Oguns started with nothing but a bunch of flyers, which he handed out in “areas that were filled with people who looked like me”. The flyers had a phone number and a question: “Would you like to be taught by acting coaches that have been in The Bill, EastEnders and Casualty?” There was only one acting coach, though: Oguns himself. Identity had no other employees. When he answered the phone, he would adopt the alias “Philip Dempsey” and talk in a posh accent. Just 10 people turned up to Identity’s opening session. Today the school has about 700 students: roughly 50% Black, 25% Asian and 25% white. There are another 300 in the US.

“The school is like a training camp,” he says. “We have people running around the block three times and then they run into the class – ‘Boom! We’re going to start.’ It’s always about trying to find a completely different approach.” Equally unusual is Identity’s flexibility in terms of course length and fees. “We’ve got people that have been here for one term. We’ve got people that have been here for nine years.” And, unlike regular drama schools, Identity is not full-time: “If you can put a lot on the front end – in the training, the nurturing, the developing, and keep it at a low price – not only are you going to be able to attract people that are marginalised, you’re also going to be able to make your money on the back end.”This is where Oguns’ Identity agency comes in. In the early days, the school’s graduates would often find agents and enter the industry only to find stereotypical roles on offer. “There you are holding a knife,” he says. “There you are holding a gun. There you are feeding into African, Caribbean or Asian stereotypes.” A 2016 survey by the British Film Institute found that 60% of British films made in the preceding decade did not feature a single Black character.

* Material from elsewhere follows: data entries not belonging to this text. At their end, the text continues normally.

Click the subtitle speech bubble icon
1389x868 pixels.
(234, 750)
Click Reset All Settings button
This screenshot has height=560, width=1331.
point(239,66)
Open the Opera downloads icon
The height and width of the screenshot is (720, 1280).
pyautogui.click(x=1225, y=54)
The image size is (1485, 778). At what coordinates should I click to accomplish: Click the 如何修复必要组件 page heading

In 2011, when Wright auditioned for her first job, in the hospital soap Holby City, she was the only Black woman in the room. She got the role, but not without a fight – it had simply not occurred to anyone that the character did not have to be white. Oguns has had many such arguments: “I’ll challenge casting directors and say, ‘So why can’t that person be Black?’ Not all Black people walk, talk, eat or are in pain the same way.”

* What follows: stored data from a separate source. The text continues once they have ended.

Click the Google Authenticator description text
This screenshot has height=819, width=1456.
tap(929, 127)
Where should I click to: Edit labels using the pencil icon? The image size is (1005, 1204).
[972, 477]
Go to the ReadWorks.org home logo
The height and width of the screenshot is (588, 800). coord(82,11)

The situation has changed markedly in the past decade. “Diversity,” says Oguns, “is the new buzzword.” Rather than accepting actors of colour just to tick a box, he says, drama schools are actively courting them, as is the rest of the industry. “I feel as though we have largely contributed to this massive shift, on screen and on stage, whether people care to admit it or not, because we were unapologetically fulfilling something that had never been done before.” He also prides himself on the fact that Identity is “an absolute beast when it comes to negotiations”.

There is still work to be done, though. Boyega has said he felt his Star Wars character was “pushed to the side” once the studio had received plaudits for casting him, in ways white characters weren’t. The fact Boyega was vocal in the UK Black Lives Matter protests at the time may have been relevant. Boyega and Oguns are still good friends and Identity has a studio named after the actor. “I’m glad he stood up the way he did,” says Oguns. “But by the same token, I do feel Disney have now woken up. And the universe is a better place for it.”

Hollywood has also woken up to the fact that many of the plum roles for Black actors have been going to Brits: not only Boyega but also David Oyelowo, Daniel Kaluuya, Idris Elba and Chiwetel Ejiofor. “You know what?” he says, “I’m partly responsible.” By way of appeasement, though, he set up the Los Angeles branch of Identity in 2018. “For me, it’s all about quality,” he told his US students. “I feel as though I have a responsibility to give you guys the same quality teaching, so that you’re on an equal footing.”

Oguns has continued expanding. His school launched a production arm in 2019 and, last year, Netflix pledged to sponsor 30 year-long scholarships at Identity. Oguns is also excited about the 250-seat theatre Identity is opening next year in London.

“I’ve got a bit more oil in the tank,” he laughs. “I just want to be part of making history. I’ll never be a slave to the dollar. I’m not one of those ones with ego, or that wants to be one of the richest people in the world, because I believe half of them are not that happy anyway. I think happiness is just having peace.”